Ele ficou me olhando com aquele sorriso estúpido:

- Não seja grosseira, priminha!

Eu odiava quando ele se fazia de irônico, deveria ignorá-lo, mas gritei:

- Vá pro inferno!

Então ele parou de sorrir e simplesmente passou por mim, dizendo, dessa vez realmente irônico:

- Já estou nele, Bellatrix.

Quase compreendendo o sentido das palavras dele, continuei minha descida, sem olhar para trás. Andei a esmo pela sala, pela cozinha, pelo hall, pela biblioteca... Nenhum lugar parecia servir para abrigar minha dor. Onde eu poderia ficar em paz quando os outros voltassem? Então lembrei de um lugar onde ninguém ia... A laje da casa! Dava para subir lá pelo sótão. O sol brilhava convidativo, em oposição aos meus sentimentos... Fui lá em cima para curtir minha depressão, doce ironia, só que quando cheguei na laje, já havia alguém lá...

Eu sei a verdade agora
Eu sei quem você é
E eu não te amo mais

Mas Bella não terminou de contar o que aconteceu, pois teve que sair para experimentar o vestido de noiva e acabou jogando o pergaminho fora... Ela estava se tornando indiferente ao que tinha acontecido, embora nunca tenha esquecido de fato.

Nunca foi nem nunca será

Agora experimentava suas novas vestes: nem um pouco apropriada para um casamento.
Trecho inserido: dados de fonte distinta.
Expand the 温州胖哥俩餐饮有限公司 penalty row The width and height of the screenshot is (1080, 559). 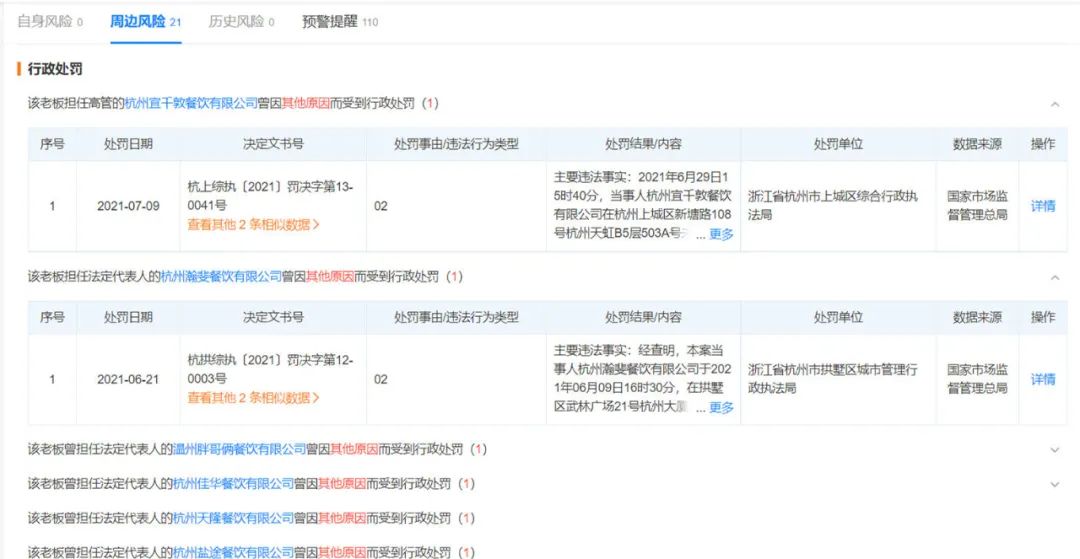[x=1055, y=450]
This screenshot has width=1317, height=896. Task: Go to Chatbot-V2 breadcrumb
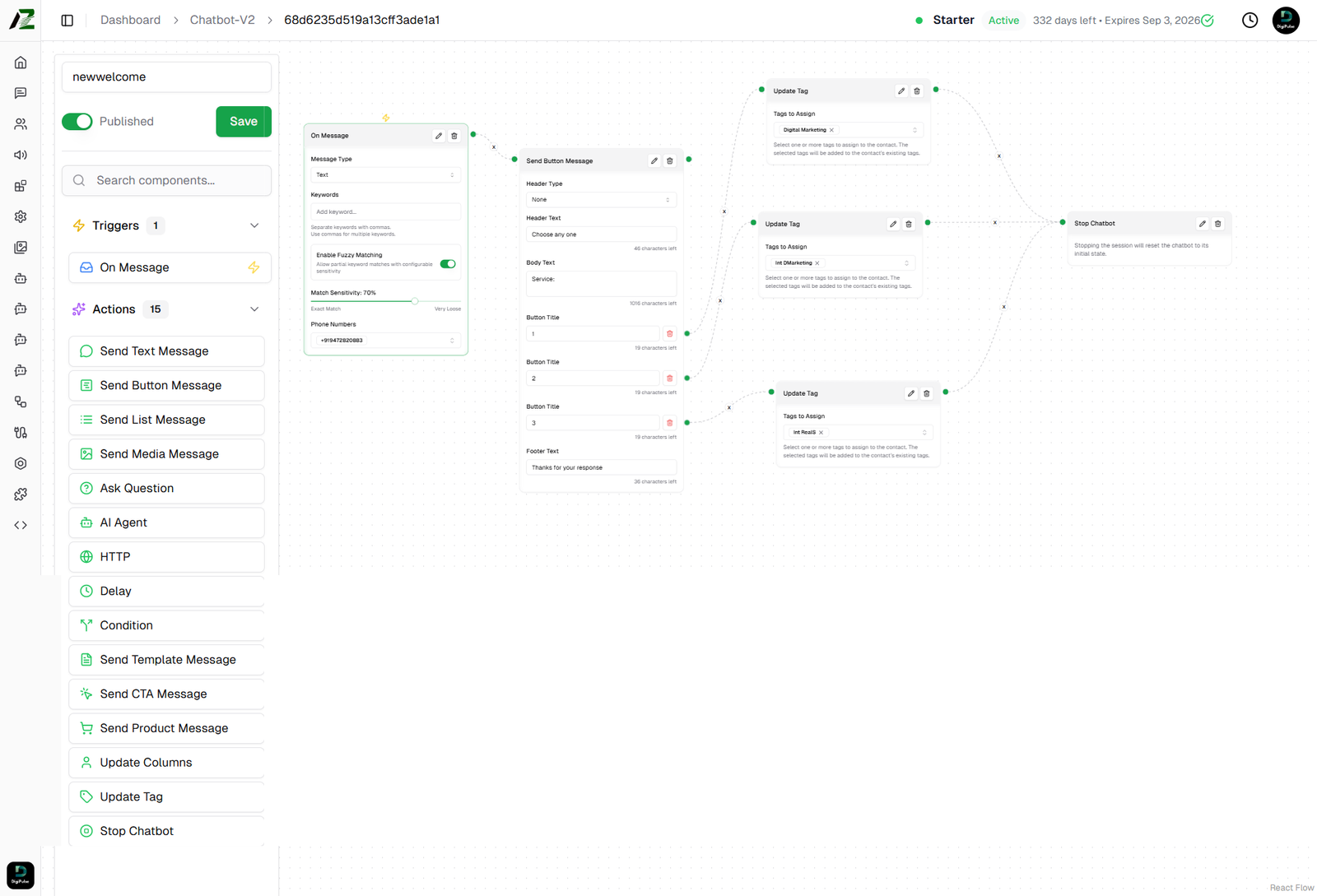(222, 21)
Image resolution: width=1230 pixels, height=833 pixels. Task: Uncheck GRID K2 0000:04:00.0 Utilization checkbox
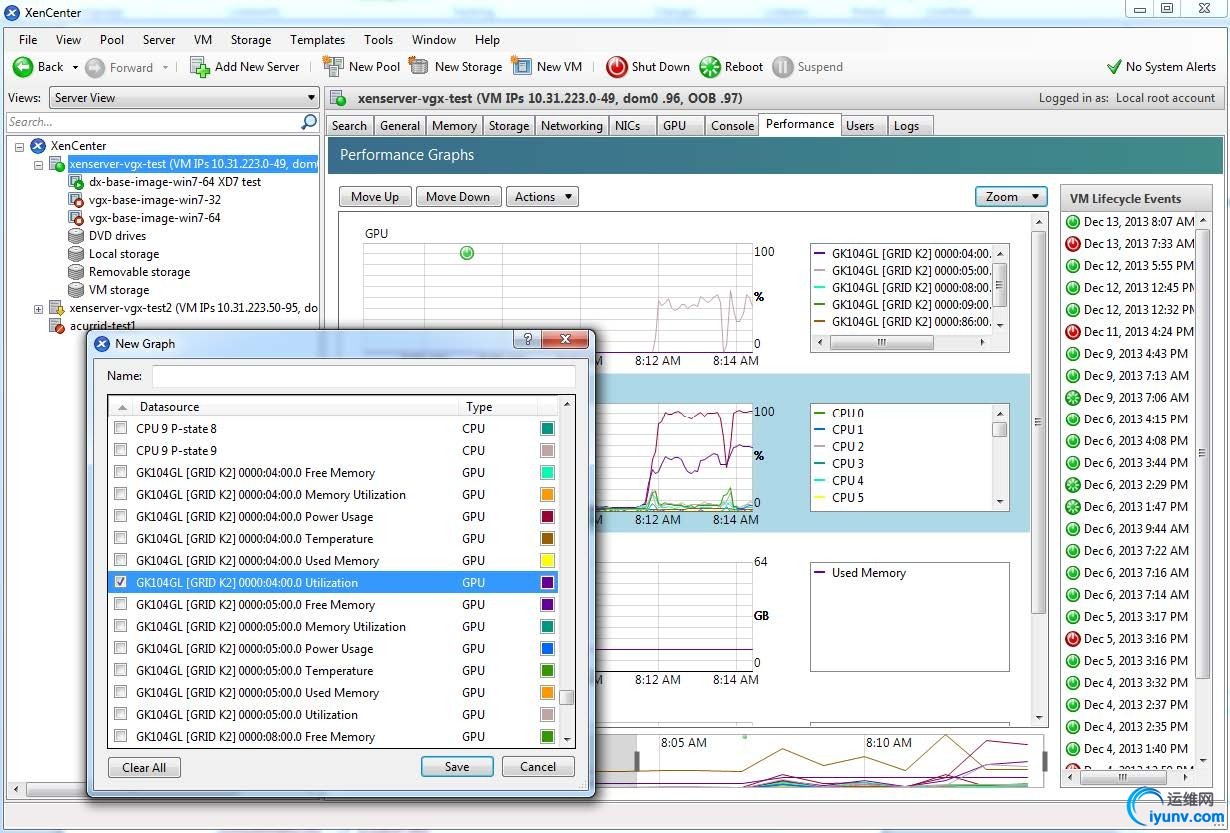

Olhou-se no enorme espelho perto da janela, estava com a mesma expressão vazia daquela manhã em que... Mas não era a mesma coisa, lá fora um prenúncio da tragédia e agora caia a cortina na cena em que um único ator contemplava um ponto qualquer acima da platéia, sem nenhuma palavra a dizer, ou gesto conclusivo. Era o fim. E só.

Você não é real e não pode me salvar

Esperava mesmo que ele viesse e a arrastasse de lá? Seria tola a esse ponto? Odiava quando vinham a tona tais sentimentos. Em dois dias e não haveria mais Verão algum em seu passado. Bella encarou o espelho mais uma vez e tocou o ventre. Uma onda de ódio espalhou-se por seu corpo. Desgraçado. De certa forma havia um quê de vingança pessoal, quando ela se levantou decidida a ir até o fim desse enlace e deixou o quarto, indo mostrar os trajes ás parentas.

De alguma forma, agora você é a tola de todos.